This last expression is really cool, because it shows the wholesome result we’re after, $\lfloor \frac n d \rfloor$ , and also an insidious “error term:” that $\frac e d \times \frac n {2^k}$ , which represents how much our ceil is causing us to overestimate. It also shows that we can make the error term smaller by cranking up k: that’s the sense in which k is a precision.

K’s Choice

We could pick some huge precision k, get a very precise result, and be done. But we defined m to be $\lceil \frac {2^k} d \rceil$ , so if k is too big, then m will be too big to fit in a machine register and we can’t efficiently multiply by it. So instead let’s pick the smallest k that’s precise enough, and hope that fits into a register. Since there are several variables involved, our strategy will be to find upper bounds for them, replace the variables with their upper bounds, and simplify the expression until we can solve for k.

So we want the smallest k so that $\lfloor \frac n d \rfloor = \lfloor \frac n d + \frac e d \times \frac n {2^k} \rfloor$ . This will be true if the error term $\frac e d \times \frac n {2^k}$ is less than 1, because then the floor operation will wipe it out, right? Oops, not quite, because there’s also a fractional contribution from $\frac n d$ . We need to be sure that the error term, plus the fractional contribution of $\frac n d$ , is less than 1 for that equality to be true.

We’ll start by putting an upper bound on the fractional contribution. How big can it be? If you divide any integer by d, the fractional part of the result is no more than $\frac {d - 1} d$ . Therefore the fractional contribution of $\frac n d$ is at most $\frac {d - 1} d$ , and so if our error term is less than $\frac 1 d$ , it will be erased by the floor and our equality will be true.

So k will be big enough when $\frac e d \times \frac n {2^k} < \frac 1 d$ .

* Exercise 1: In the records, switch "coordinate pair" to "pair of numbers" in the part that opens with the line containing "coordinates (654, 346)." and runs through the end of the records, leaving everything else unchanged. Give only that part.

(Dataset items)
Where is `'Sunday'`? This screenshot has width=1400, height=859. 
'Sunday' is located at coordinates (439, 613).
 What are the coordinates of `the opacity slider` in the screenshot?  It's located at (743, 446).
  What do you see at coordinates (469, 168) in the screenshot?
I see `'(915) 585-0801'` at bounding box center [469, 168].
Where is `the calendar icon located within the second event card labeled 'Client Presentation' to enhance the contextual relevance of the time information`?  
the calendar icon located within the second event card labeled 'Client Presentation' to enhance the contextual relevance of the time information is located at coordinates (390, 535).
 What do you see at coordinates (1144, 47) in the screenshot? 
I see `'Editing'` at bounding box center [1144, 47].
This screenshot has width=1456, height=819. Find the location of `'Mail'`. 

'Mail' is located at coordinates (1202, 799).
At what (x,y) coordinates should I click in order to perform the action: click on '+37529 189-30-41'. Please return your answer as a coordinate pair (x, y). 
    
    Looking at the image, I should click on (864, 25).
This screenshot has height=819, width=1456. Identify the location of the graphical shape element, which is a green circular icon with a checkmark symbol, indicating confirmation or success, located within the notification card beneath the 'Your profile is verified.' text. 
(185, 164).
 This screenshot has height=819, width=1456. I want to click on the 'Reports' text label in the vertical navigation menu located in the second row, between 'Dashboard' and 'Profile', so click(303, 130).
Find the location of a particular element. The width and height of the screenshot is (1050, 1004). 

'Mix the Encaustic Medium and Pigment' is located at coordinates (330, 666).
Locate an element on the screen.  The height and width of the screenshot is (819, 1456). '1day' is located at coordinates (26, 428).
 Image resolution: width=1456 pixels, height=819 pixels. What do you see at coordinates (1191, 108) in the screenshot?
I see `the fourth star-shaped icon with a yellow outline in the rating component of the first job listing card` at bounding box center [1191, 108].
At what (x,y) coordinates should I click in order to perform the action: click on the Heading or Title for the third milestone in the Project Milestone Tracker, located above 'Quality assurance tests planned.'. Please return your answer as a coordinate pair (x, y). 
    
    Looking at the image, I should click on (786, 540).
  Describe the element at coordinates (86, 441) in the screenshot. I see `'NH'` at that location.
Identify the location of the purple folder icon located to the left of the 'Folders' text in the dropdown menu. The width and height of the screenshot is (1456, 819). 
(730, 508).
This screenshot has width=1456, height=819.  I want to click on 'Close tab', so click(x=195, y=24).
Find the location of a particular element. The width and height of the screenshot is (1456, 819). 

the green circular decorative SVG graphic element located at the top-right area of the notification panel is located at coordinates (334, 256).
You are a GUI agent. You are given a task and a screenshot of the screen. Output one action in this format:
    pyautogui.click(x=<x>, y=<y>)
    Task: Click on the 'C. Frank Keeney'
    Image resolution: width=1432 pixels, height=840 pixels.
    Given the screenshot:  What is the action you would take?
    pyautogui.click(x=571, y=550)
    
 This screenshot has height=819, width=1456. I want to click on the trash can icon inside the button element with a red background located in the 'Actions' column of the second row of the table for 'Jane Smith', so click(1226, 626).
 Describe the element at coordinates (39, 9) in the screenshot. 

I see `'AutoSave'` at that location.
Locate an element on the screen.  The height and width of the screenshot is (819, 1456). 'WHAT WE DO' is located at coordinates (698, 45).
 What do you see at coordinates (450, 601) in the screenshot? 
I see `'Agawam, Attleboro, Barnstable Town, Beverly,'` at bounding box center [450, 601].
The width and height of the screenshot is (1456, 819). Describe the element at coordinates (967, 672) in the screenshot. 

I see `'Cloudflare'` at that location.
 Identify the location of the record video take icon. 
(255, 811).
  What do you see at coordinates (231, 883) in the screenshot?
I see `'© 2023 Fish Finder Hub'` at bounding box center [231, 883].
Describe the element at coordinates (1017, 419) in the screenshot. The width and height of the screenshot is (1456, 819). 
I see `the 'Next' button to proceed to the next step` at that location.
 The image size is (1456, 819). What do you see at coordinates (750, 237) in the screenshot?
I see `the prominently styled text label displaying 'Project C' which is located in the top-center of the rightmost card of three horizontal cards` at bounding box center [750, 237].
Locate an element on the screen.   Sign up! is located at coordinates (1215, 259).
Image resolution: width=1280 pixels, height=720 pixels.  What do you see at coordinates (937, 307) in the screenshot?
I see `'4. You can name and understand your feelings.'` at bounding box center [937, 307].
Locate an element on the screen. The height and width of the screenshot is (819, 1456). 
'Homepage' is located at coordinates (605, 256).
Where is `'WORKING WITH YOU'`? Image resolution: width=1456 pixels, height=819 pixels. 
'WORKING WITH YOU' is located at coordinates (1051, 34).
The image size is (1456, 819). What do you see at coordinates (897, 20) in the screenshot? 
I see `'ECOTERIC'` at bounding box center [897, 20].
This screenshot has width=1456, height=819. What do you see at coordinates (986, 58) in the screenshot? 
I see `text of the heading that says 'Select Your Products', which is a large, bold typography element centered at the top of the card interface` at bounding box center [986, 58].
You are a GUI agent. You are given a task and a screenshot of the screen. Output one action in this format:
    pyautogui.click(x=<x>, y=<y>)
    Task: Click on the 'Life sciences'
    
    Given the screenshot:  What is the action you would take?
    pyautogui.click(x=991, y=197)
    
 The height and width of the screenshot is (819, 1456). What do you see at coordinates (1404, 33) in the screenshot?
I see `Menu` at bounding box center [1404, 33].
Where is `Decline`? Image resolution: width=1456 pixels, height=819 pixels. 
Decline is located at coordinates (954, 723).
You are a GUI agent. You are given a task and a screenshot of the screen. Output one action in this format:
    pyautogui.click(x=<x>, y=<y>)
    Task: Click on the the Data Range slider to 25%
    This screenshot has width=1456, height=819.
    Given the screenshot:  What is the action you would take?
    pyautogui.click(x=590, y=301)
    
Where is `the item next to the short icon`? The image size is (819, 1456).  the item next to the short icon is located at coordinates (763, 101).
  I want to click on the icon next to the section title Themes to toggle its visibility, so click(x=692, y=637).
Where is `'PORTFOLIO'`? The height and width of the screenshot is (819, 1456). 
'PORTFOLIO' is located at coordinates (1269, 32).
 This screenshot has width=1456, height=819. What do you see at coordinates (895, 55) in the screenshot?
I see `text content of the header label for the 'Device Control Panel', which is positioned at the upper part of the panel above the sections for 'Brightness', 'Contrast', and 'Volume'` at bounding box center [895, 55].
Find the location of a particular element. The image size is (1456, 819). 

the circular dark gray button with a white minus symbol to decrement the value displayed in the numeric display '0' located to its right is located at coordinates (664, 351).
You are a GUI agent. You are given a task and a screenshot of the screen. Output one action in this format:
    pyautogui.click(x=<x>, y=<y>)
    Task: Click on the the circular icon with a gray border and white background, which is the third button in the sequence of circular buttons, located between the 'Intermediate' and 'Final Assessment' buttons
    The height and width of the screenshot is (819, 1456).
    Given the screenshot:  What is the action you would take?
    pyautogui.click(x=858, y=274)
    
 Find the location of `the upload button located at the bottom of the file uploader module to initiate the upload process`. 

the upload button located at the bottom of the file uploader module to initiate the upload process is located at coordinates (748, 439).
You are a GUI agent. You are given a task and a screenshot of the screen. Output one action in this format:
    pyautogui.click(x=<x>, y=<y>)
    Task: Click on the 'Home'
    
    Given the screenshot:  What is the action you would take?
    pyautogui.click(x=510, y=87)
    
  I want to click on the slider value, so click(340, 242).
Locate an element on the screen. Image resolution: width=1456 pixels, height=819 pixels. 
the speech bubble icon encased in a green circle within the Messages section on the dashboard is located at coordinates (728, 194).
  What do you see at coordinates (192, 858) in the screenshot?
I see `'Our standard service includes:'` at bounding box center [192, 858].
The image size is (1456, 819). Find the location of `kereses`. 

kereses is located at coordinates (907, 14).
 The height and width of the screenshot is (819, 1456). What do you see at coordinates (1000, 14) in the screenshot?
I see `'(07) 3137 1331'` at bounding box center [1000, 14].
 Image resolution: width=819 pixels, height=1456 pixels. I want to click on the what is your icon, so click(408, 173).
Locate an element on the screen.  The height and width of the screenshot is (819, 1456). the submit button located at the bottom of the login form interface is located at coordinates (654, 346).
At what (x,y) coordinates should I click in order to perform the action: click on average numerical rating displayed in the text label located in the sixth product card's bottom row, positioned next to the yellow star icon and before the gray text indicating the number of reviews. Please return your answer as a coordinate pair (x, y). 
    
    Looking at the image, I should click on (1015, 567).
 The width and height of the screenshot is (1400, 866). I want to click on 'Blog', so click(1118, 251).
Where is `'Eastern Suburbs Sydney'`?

* Exercise 2: Pick up the passage on choosing the precision k for dividing by a constant and continue it from its last sentence.

* Exercise answer 1:
Locate an element on the screen.  The height and width of the screenshot is (819, 1456). the submit button located at the bottom of the login form interface is located at coordinates (654, 346).
At what (x,y) coordinates should I click in order to perform the action: click on average numerical rating displayed in the text label located in the sixth product card's bottom row, positioned next to the yellow star icon and before the gray text indicating the number of reviews. Please return your answer as a pair of numbers (x, y). 
    
    Looking at the image, I should click on (1015, 567).
 The width and height of the screenshot is (1400, 866). I want to click on 'Blog', so click(1118, 251).
Where is `'Eastern Suburbs Sydney'`?

* Exercise answer 2:
Next we’ll tackle $\frac e d$ . We know from up above that e is at most d-1, so we have $\frac e d < 1$ . So we can ignore that factor: $\frac n {2^k} < \frac 1 d \implies \frac e d \times \frac n {2^k} < \frac 1 d$ .

The term $\frac n {2^k}$ has a dependence on n, the numerator. How big can the numerator be? Let’s say we’re dividing 32 bit unsigned integers: n ≤ 2³². (The result is easily extended to other widths). We can make $\frac n {2^k}$ less than 1 by picking k = 32. To make it even smaller, less than $\frac 1 d$ , we must increase k by $\log_2 d$ . That is,

$k > 32 + \log_2 d \implies \frac n {2^k} < \frac 1 d$

Since we want k to be an integer, we have to round this up: $k = 32 + \lceil \log_2 d \rceil$ . We know that value for k works.

What does that precision do to m, our magic number? Maybe this k makes m too big to fit into a 32 bit register! We defined $m = \lceil \frac {2^k} d \rceil$ ; plugging in k we have $m = \lceil \frac {2^{32 + \lceil log_2 d \rceil} } d \rceil$ .

This is a gross expression, but we can put an upper bound on it. Note that $d < {2 ^ { \lfloor log_2 d \rfloor } }$ , so we can write the following:

$m <= \lceil \frac {2^{32 + \lceil log_2 d \rceil} } {2 ^ { \lfloor log_2 d \rfloor } } \rceil = \lceil {2^{32 + \lceil log_2 d \rceil - \lfloor log_2 d \rfloor} } \rceil \\ \\ = \lceil {2 ^ { 32 + 1}} \rceil = 2^{33}$

Nuts! Our approximation m just barely does not fit into a 32 bit word!

Since we rounded some stuff, you might think that we were too lazy and a more careful analysis would produce a tighter upper bound. But in fact our upper bound is exact: the magic number for an N-bit division really may need to be as large as N+1 bits. The good news is, there may be smaller numbers that fit in N bits for specific divisors. More on that later!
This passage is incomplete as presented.